> _WORK REQUIRED_
Restating the data word for word is all that is required.
########
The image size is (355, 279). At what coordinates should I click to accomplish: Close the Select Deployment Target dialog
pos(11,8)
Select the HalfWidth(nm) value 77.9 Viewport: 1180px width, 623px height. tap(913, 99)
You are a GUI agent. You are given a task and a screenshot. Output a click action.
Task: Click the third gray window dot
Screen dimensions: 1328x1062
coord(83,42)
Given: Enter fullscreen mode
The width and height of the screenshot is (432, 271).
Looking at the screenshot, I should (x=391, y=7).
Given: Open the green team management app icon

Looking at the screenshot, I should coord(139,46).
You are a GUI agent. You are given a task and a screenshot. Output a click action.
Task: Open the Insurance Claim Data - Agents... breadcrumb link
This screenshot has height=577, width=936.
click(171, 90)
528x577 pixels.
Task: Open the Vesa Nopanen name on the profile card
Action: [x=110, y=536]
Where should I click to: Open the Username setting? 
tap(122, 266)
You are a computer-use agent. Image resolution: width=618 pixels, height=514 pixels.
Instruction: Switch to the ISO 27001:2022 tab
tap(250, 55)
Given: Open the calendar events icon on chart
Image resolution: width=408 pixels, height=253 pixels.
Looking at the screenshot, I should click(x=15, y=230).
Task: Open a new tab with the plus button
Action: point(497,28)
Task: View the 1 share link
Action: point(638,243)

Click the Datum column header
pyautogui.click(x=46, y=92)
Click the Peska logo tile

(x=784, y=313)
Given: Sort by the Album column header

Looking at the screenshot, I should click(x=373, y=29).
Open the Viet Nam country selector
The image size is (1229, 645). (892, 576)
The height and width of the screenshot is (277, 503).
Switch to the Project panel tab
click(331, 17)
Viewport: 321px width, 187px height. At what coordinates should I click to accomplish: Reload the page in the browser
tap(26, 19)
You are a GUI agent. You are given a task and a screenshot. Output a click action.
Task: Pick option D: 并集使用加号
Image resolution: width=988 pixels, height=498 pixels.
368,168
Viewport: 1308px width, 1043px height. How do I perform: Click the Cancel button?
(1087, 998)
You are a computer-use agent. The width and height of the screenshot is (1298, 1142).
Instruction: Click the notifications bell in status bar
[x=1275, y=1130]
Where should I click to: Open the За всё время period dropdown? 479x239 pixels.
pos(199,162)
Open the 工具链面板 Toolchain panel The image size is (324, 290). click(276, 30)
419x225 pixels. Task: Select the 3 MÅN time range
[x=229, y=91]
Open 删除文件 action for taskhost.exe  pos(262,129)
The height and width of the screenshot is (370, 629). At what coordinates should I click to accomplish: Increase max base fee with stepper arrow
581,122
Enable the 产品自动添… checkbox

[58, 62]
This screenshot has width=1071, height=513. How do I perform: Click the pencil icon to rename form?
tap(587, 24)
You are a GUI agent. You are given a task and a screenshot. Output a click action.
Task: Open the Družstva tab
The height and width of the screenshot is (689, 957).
########
> _SOLUTION FOR THIS TASK_
The image size is (355, 279). At what coordinates should I click to accomplish: Close the Select Deployment Target dialog
pos(11,8)
Select the HalfWidth(nm) value 77.9 Viewport: 1180px width, 623px height. tap(913, 99)
You are a GUI agent. You are given a task and a screenshot. Output a click action.
Task: Click the third gray window dot
Screen dimensions: 1328x1062
coord(83,42)
Given: Enter fullscreen mode
The width and height of the screenshot is (432, 271).
Looking at the screenshot, I should (x=391, y=7).
Given: Open the green team management app icon

Looking at the screenshot, I should coord(139,46).
You are a GUI agent. You are given a task and a screenshot. Output a click action.
Task: Open the Insurance Claim Data - Agents... breadcrumb link
This screenshot has height=577, width=936.
click(171, 90)
528x577 pixels.
Task: Open the Vesa Nopanen name on the profile card
Action: [x=110, y=536]
Where should I click to: Open the Username setting? 
tap(122, 266)
You are a computer-use agent. Image resolution: width=618 pixels, height=514 pixels.
Instruction: Switch to the ISO 27001:2022 tab
tap(250, 55)
Given: Open the calendar events icon on chart
Image resolution: width=408 pixels, height=253 pixels.
Looking at the screenshot, I should click(x=15, y=230).
Task: Open a new tab with the plus button
Action: point(497,28)
Task: View the 1 share link
Action: point(638,243)

Click the Datum column header
pyautogui.click(x=46, y=92)
Click the Peska logo tile

(x=784, y=313)
Given: Sort by the Album column header

Looking at the screenshot, I should click(x=373, y=29).
Open the Viet Nam country selector
The image size is (1229, 645). (892, 576)
The height and width of the screenshot is (277, 503).
Switch to the Project panel tab
click(331, 17)
Viewport: 321px width, 187px height. At what coordinates should I click to accomplish: Reload the page in the browser
tap(26, 19)
You are a GUI agent. You are given a task and a screenshot. Output a click action.
Task: Pick option D: 并集使用加号
Image resolution: width=988 pixels, height=498 pixels.
368,168
Viewport: 1308px width, 1043px height. How do I perform: Click the Cancel button?
(1087, 998)
You are a computer-use agent. The width and height of the screenshot is (1298, 1142).
Instruction: Click the notifications bell in status bar
[x=1275, y=1130]
Where should I click to: Open the За всё время period dropdown? 479x239 pixels.
pos(199,162)
Open the 工具链面板 Toolchain panel The image size is (324, 290). click(276, 30)
419x225 pixels. Task: Select the 3 MÅN time range
[x=229, y=91]
Open 删除文件 action for taskhost.exe  pos(262,129)
The height and width of the screenshot is (370, 629). At what coordinates should I click to accomplish: Increase max base fee with stepper arrow
581,122
Enable the 产品自动添… checkbox

[58, 62]
This screenshot has width=1071, height=513. How do I perform: Click the pencil icon to rename form?
tap(587, 24)
You are a GUI agent. You are given a task and a screenshot. Output a click action.
Task: Open the Družstva tab
The height and width of the screenshot is (689, 957).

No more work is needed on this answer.